**Wymagania zadań:**
1. Odpowiedz na podstawie tekstu o opryskach i nawożeniu:
(a) Z jakich warstw gleby wykiełkowały prosowate?
(b) Z jakich dwóch substancji prosowate „nic sobie nie robią”?
(c) Jak saletra wapniowa wpływa na termin żniw?
2. Wypisz wszystkie rośliny uprawne, które tekst o opryskach i nawożeniu wymienia z nazwy.
3. Podejmij wątek tekstu o opryskach i nawożeniu i napisz jego dalszy ciąg od miejsca, w którym się urywa.
--- Cytowany fragment ---
W tym roku trawy zmuszają mnie do graminicydów bo ostatnie jeszcze nie pryskane pole nadaje się na dobre pastwisko nie ma innego sposobu jak oprysk bo doglebówka wprawdzie poradziła sobie z dwuliściennymi ale prosowate kiełkowały z głębszych warstw gleby nie ubitej przez deszcze i nic sobie nie robią z chlomazonu czy pendimetaliny nawet w ziemniakach gdzie duże dawki.
Saletra wapniowa pomaga utrzymać strąki gdy wysokie temperatury i nieco uodparnia na infekcje oraz nieco przedłuża ich wegetację bo to też nawóz azotowy i ktoś napisał o "twardych nasionach" to jeszcze i nieco je saletra może powiększyć tyle że nieco opóźni żniwa ale przy tegorocznych niemal zimowych terminach siewu (gdy w te daty bywał jeszcze śnieg) co najwyżej przesunie je na termin bliższy średniej wieloletniej. Jedno "ale" dla saletry to i stymuluje niektóre przynajmniej choroby grzybowe jak to nawoóz azotowy i jako odczyn zasadowy ułatwiający kiełkowanie niektórym gatunkom z zarodników. Zwykle na kwaśnych polach wszystko ogranicza plony ale choroby grzybowe i bakteryjne najmniej czy to w fasoli czy burakach cukr. czy kilku innych warzywach jednym z wyjątków kiła kapusty.
--- Wycinek danych ---
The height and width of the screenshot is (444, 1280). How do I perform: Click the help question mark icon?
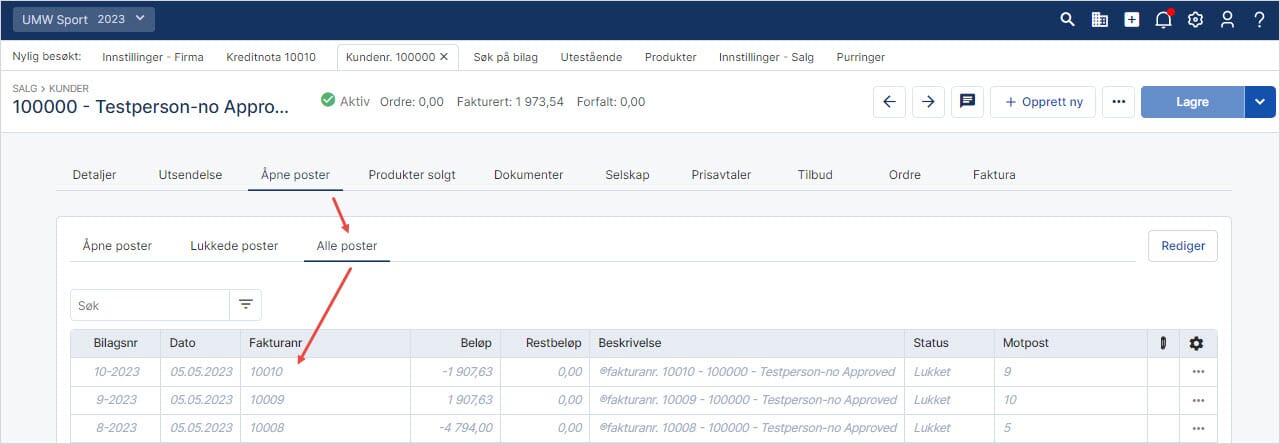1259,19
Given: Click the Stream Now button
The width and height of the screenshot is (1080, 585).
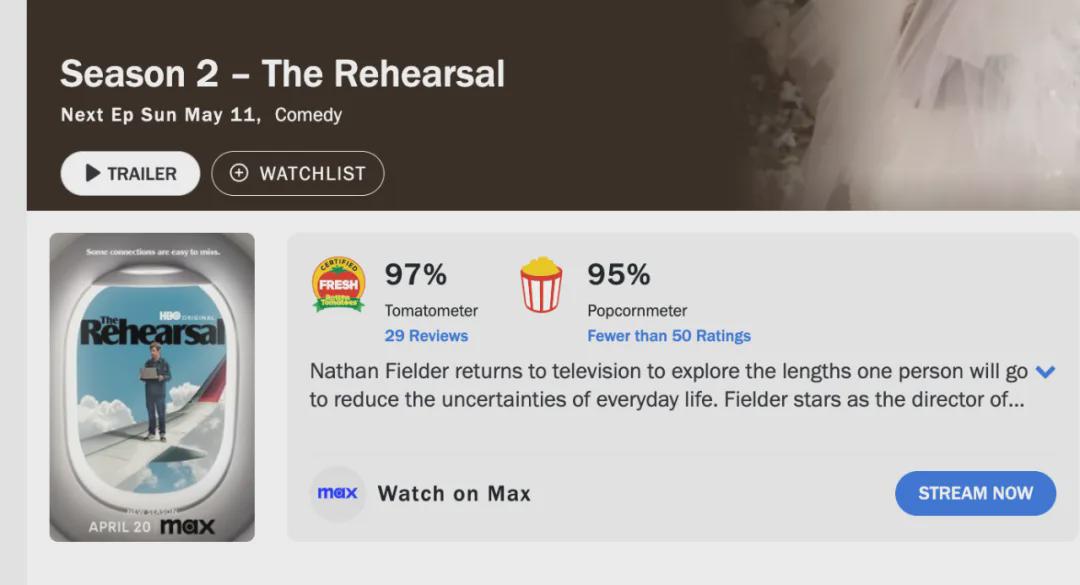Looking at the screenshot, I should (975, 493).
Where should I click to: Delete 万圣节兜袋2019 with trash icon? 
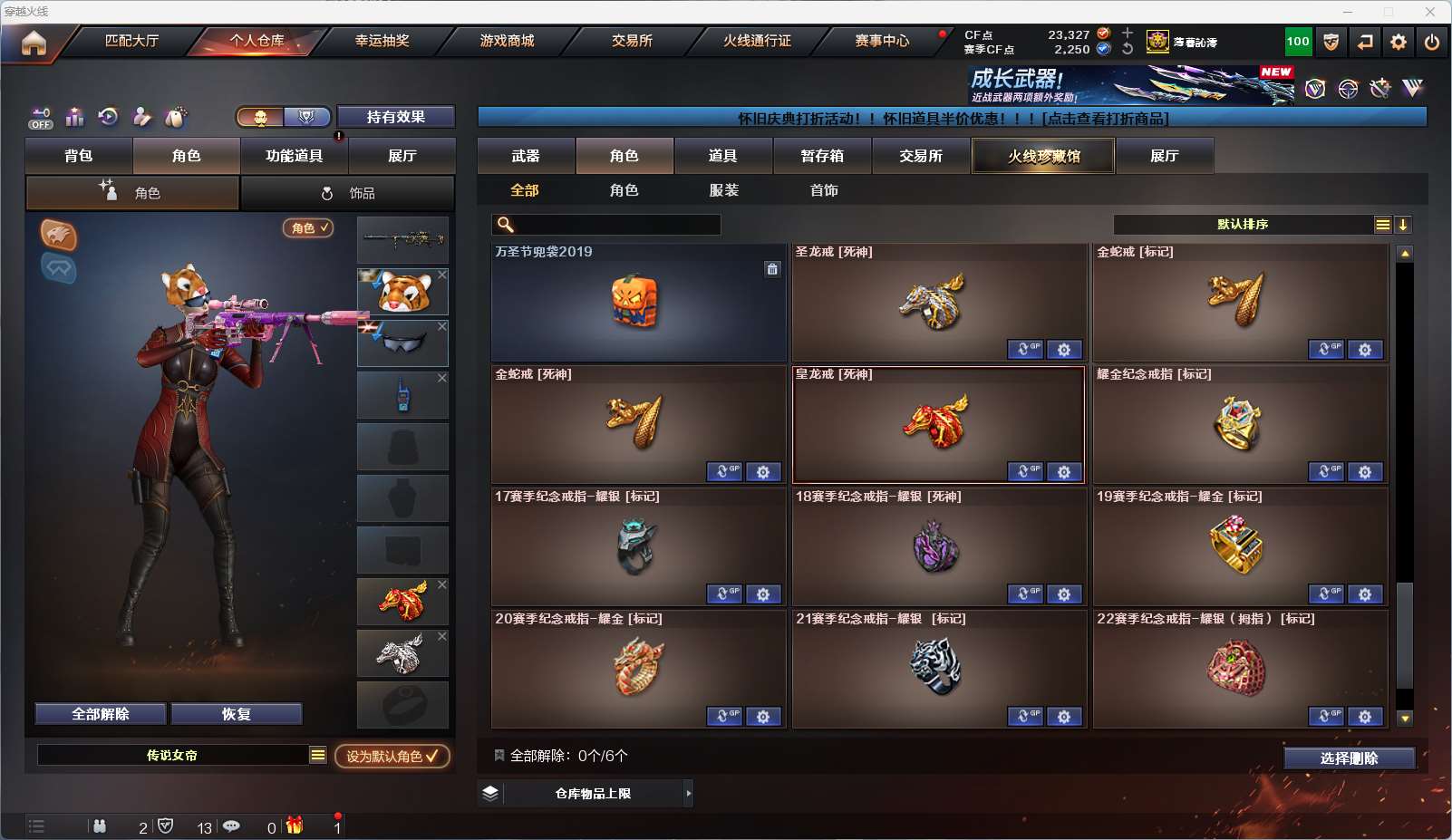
---
**Odpowiedzi do zadań:**
1.
(a) Z głębszych warstw gleby, nie ubitej przez deszcze.
(b) Z chlomazonu i pendimetaliny.
(c) Nieco opóźnia żniwa.

2. ziemniaki, fasola, buraki cukrowe, kapusta

3.
Edytowane przez dysydent
Opublikowano

proteus to nic innego jak słabsze calypso z niewielką domięszką decisu. Oprócz mospilana to główny insektycyd w sadach bez tego by było ciężo

 

@dysydent Ty taki obcykany co jest dobre na stronkowca bobowego ? pytanie w jakich dawkach bo też głownie od tego zależy

wiem że proteus ma rejestrację na stronkowca grochowego i na stonkę ziemniaczaną. Powiedz jak on się sprawdza i ile tak naprawdę trzeba dać żeby podziałał na stonkę czy na stronkowca

Actara to completnie nie skuteczna na stonkę. w max dawce kicha

 

 

Opublikowano (edytowane)

W bobie na zielono najzdrowiej dla konsumenta na strąkowca środki kontaktowe zwalczające samice w plantacji a że toto latać potrafi to nieco problem bo układowych oficjalnie chyba nie ma w zaleceniach na bób na zielono a przynajmniej powinno nie być chociaż znając co nieco tych przepisów .. nie zamierzam nawet sprawdzać bo już i tak komentarzami na ten temat sobie "nagrabiłem".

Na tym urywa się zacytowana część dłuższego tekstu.